Women’s Aid Federation of England has unveiled a chilling campaign that highlights the increased dangers of domestic abuse during the coronavirus lockdown.
"The lockdown", by Engine Creative, shows haunting images of empty streets and public spaces across the UK while people stay at home. It ends with the line: "For thousands of women and children right now, home is anything but safe."
Domestic-abuse charities around the world have reported an increase in incidents since lockdowns began, because abusers and their partners are forced to self-isolate together in close proximity. Between 26 March and 1 April, Women’s Aid experienced a 41% increase in users visiting its live chat site compared with the previous week, while its coronavirus advice page for survivors has attracted 27,000 page views since launch.
To prepare for the escalation in abuse, experts are calling on the UK government to provide emergency funds to help victims.
"The lockdown" will run on social media channels and in print and digital media space donated by The Guardian, Sky and Eurosport.
Engine developed the campaign on a pro-bono basis within a week. The team worked remotely, capturing footage on phones as part of daily exercise excursions and managing editing, grading and reviews through online conference calls.
It was created by Charlie Gee and Tian Murphy, and directed by Max Fisher through Knucklehead. Essence is the media agency.

....

_Exercise instructions_:
A. According to the article on the Women's Aid lockdown campaign, why have domestic-abuse charities reported more incidents since lockdowns began? Answer in one to three sentences.
B. From the article on the Women's Aid lockdown campaign, copy word for word the stretch from "To prepare for" through "Sky and Eurosport.".

....

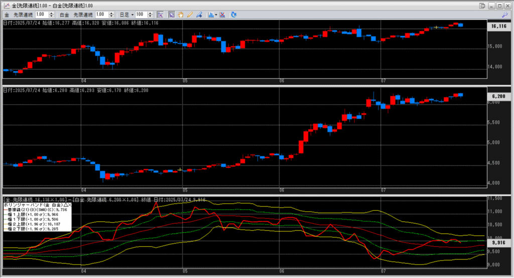Image resolution: width=514 pixels, height=278 pixels.
Task: Click the eraser tool icon
Action: coord(199,15)
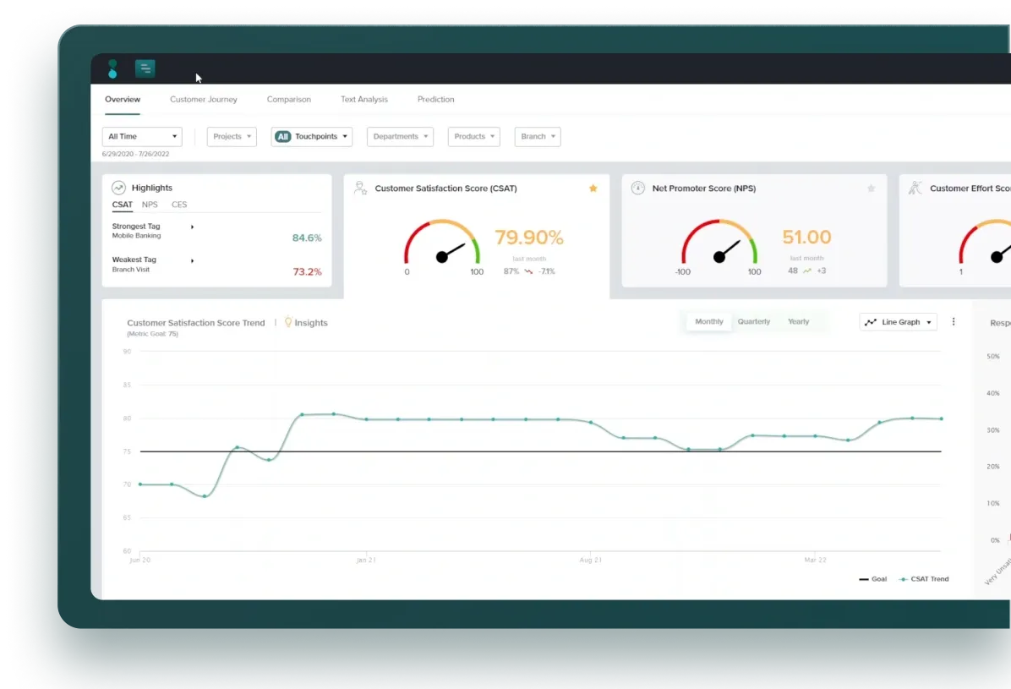Click the Insights lightbulb icon
The width and height of the screenshot is (1011, 689).
click(x=288, y=322)
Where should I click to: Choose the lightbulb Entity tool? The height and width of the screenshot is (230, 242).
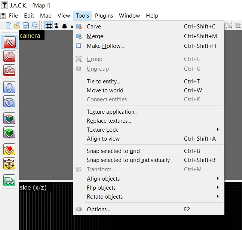(x=9, y=87)
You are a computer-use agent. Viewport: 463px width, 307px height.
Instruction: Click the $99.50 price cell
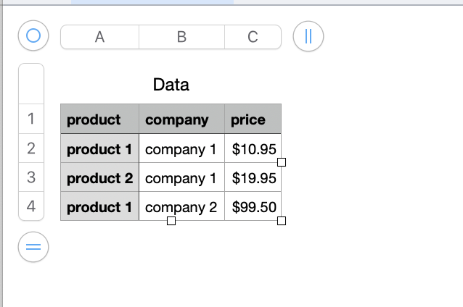point(253,207)
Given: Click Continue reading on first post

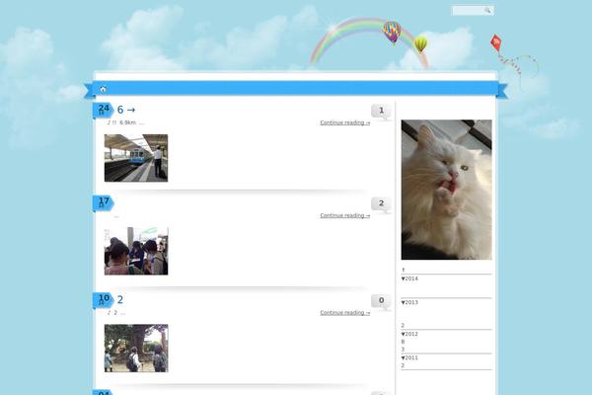Looking at the screenshot, I should point(344,123).
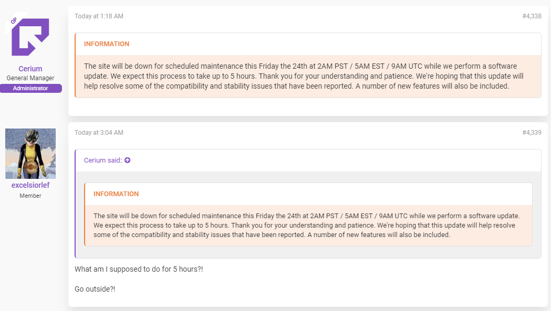551x311 pixels.
Task: Jump to quoted post via up-arrow icon
Action: coord(128,160)
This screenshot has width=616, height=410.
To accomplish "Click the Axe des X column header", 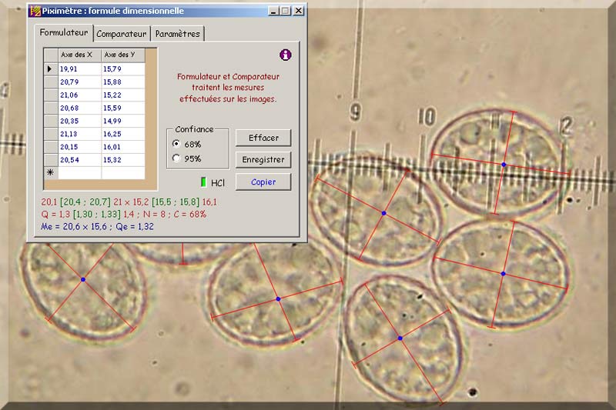I will coord(80,55).
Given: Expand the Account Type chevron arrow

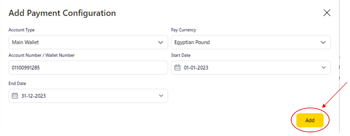Looking at the screenshot, I should (161, 42).
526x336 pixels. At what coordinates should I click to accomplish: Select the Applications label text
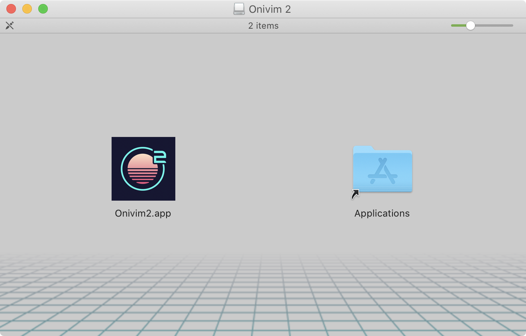pyautogui.click(x=382, y=213)
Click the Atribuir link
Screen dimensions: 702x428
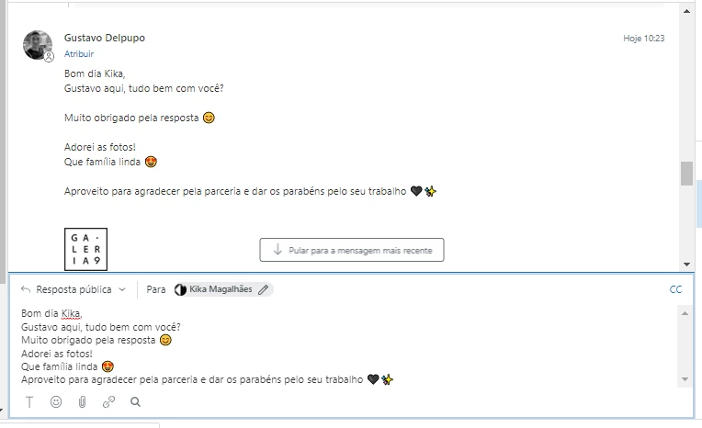(79, 53)
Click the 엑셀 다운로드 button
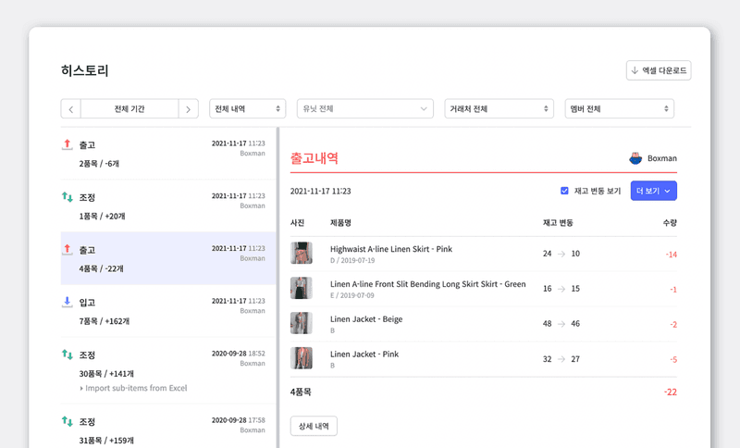Screen dimensions: 740x448 [659, 70]
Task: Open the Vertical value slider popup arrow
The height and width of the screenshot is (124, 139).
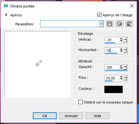Action: pos(125,40)
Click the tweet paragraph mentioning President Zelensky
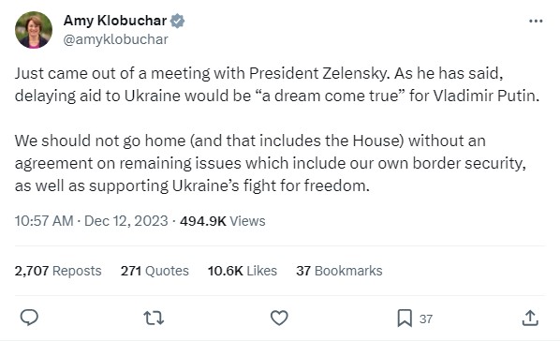The image size is (560, 341). pos(277,84)
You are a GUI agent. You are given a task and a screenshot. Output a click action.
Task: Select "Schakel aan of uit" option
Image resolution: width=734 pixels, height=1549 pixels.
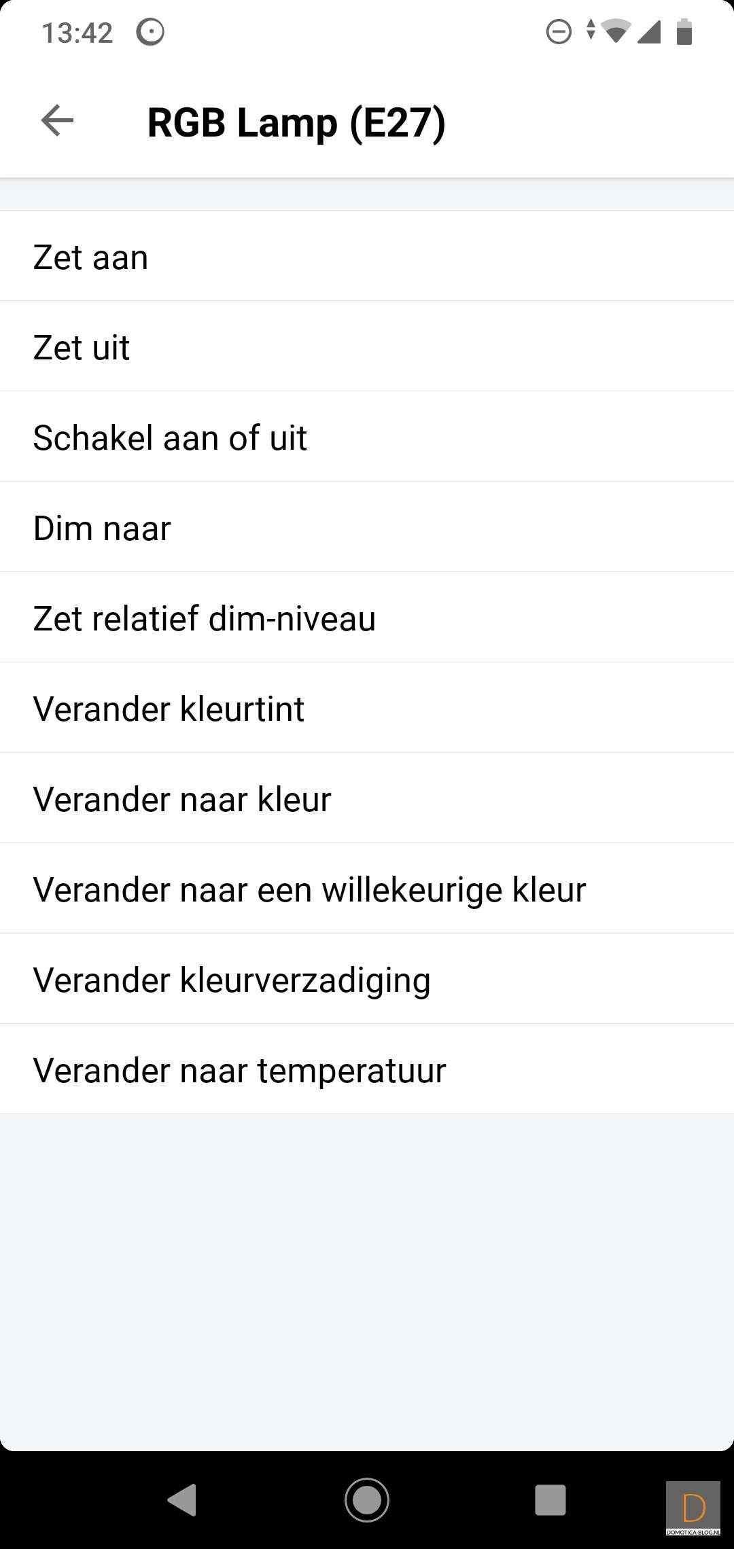367,437
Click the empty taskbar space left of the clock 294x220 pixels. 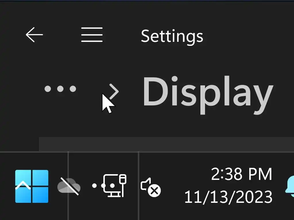[175, 186]
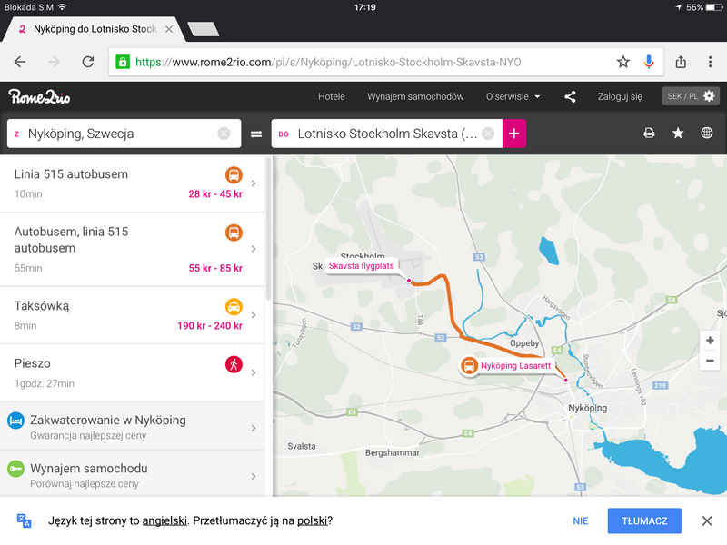Click the pink plus add-destination button
The height and width of the screenshot is (545, 727).
tap(513, 134)
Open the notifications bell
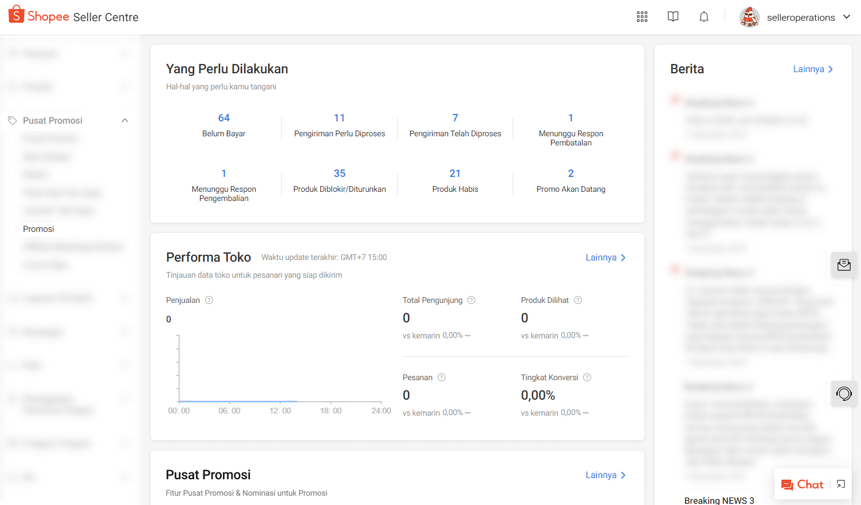 704,17
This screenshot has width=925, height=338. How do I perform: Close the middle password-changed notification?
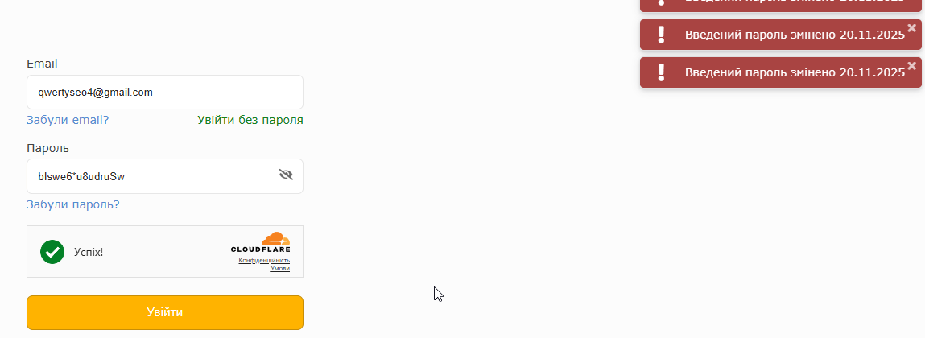point(911,28)
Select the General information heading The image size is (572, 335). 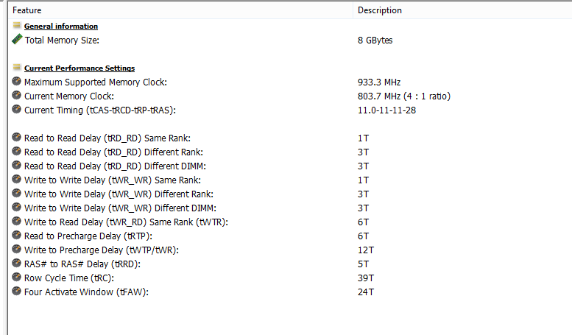tap(61, 27)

....

_Answers per task_:
A. Incidents have risen because abusers and their partners are forced to self-isolate together in close proximity.

B.
To prepare for the escalation in abuse, experts are calling on the UK government to provide emergency funds to help victims.
"The lockdown" will run on social media channels and in print and digital media space donated by The Guardian, Sky and Eurosport.